Curiosity – open the loop
Another crucial part of your storytelling has to do with the loops you create in the minds and hearts of your audience.
Loops can be best described as a desire you create intentionally in the minds of your audience through the stories you share, the questions you raise, the suspense you trigger, the excitement and interest you inspire…
What you do with these loops is to help them see the beginning story of a character, paint a picture of different future outcomes and then let them join the character on a process through the story (the middle).
There’s a thin line between keeping them glued via curiosity about the next possible outcome and giving them enough drama to keep their attention.
In your stories you have to find that thin line.
Characters – persons in your story (your audience as hero, you as guide, other characters)
Your characters are the persons in your story.
Your audience is your hero.
You are the guide helping the hero on his/her journey.
There may be other characters in your story, your family, significant other, friends, coaches, mentors, employees, clients, etc.
As much as possible, keep the characters as few as possible.
Conversations – what they are talking about?
It’s not enough to have characters…what are they talking about?
You need to work on your plot and give them rich conversations that your audience will be interested in and can easily pick the lessons from the character and story.
Conflict – what they are fighting about, fears, worry, etc
There’s no great story without conflict.
If you’ve ever watched a series or a good movie. You will see that when the hero is surmounting one obstacle, another challenge shows up.
There has to be challenges to keep the character occupied and the audience glued to the story.
Ensure you’ve thought out how your stories will be richer with conflicts and at what point your character will face conflicts.
Conclusion – close the loop, answer questions or open another loop.

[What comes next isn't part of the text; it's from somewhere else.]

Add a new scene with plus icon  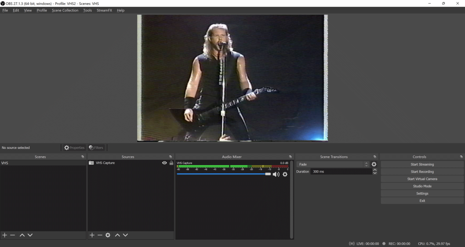[x=5, y=235]
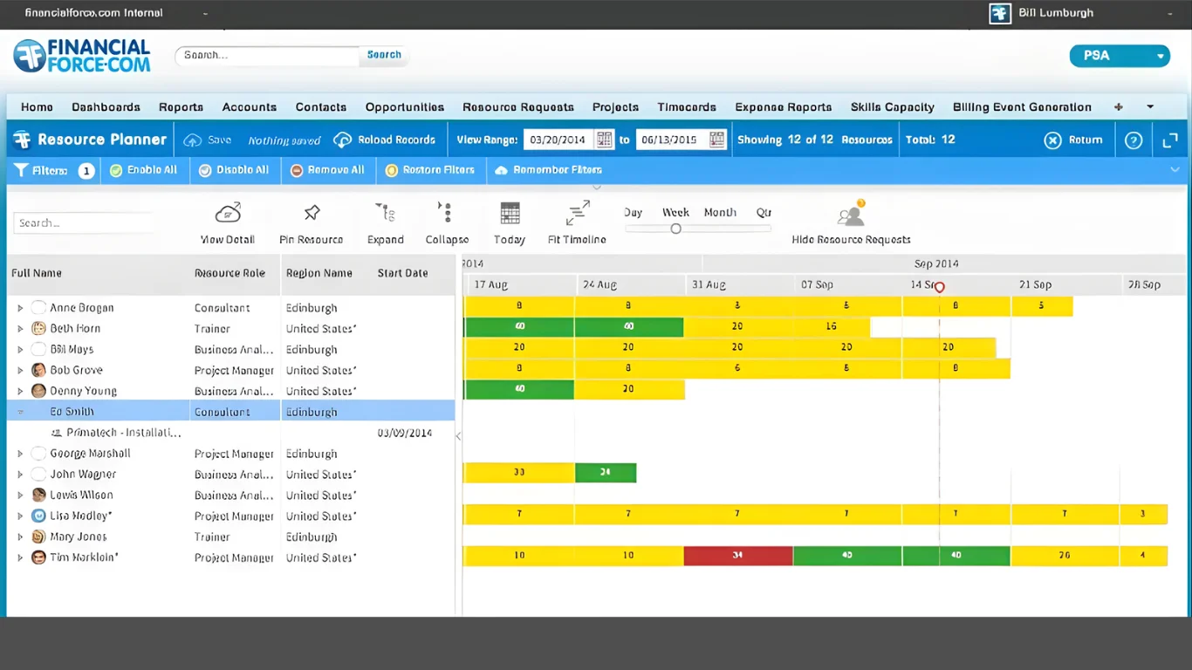Click the Return button
This screenshot has width=1192, height=670.
[x=1072, y=140]
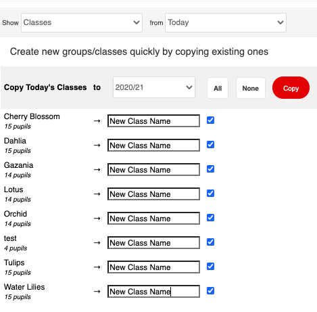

This is one of the most important element of your storytelling process.
It’s one thing to have a good introduction, a remarkable and captivating middle, the onus lies on you as the storyteller to end the story well.
Remember that we opened a loop earlier? We have to close it at the end of the movie or story.
The hero falls in love and gets the girl, the hero finds and fulfills his personal legend, the hero saves the world, the villain dies, etc
Those are atypical story ending. Happily-ever-after kind.
You can also end by answering questions in another narrative or opening the loop by sparking curiosity: bringing in another villain or starting another conflict. (part 2) Lol
These are basic storytelling principles whether we are writing fiction or non-fiction stories.
You will do well to study them and apply them to your storytelling.
Hope this enlightens you and beyond that, I hope you take MASSIVE action.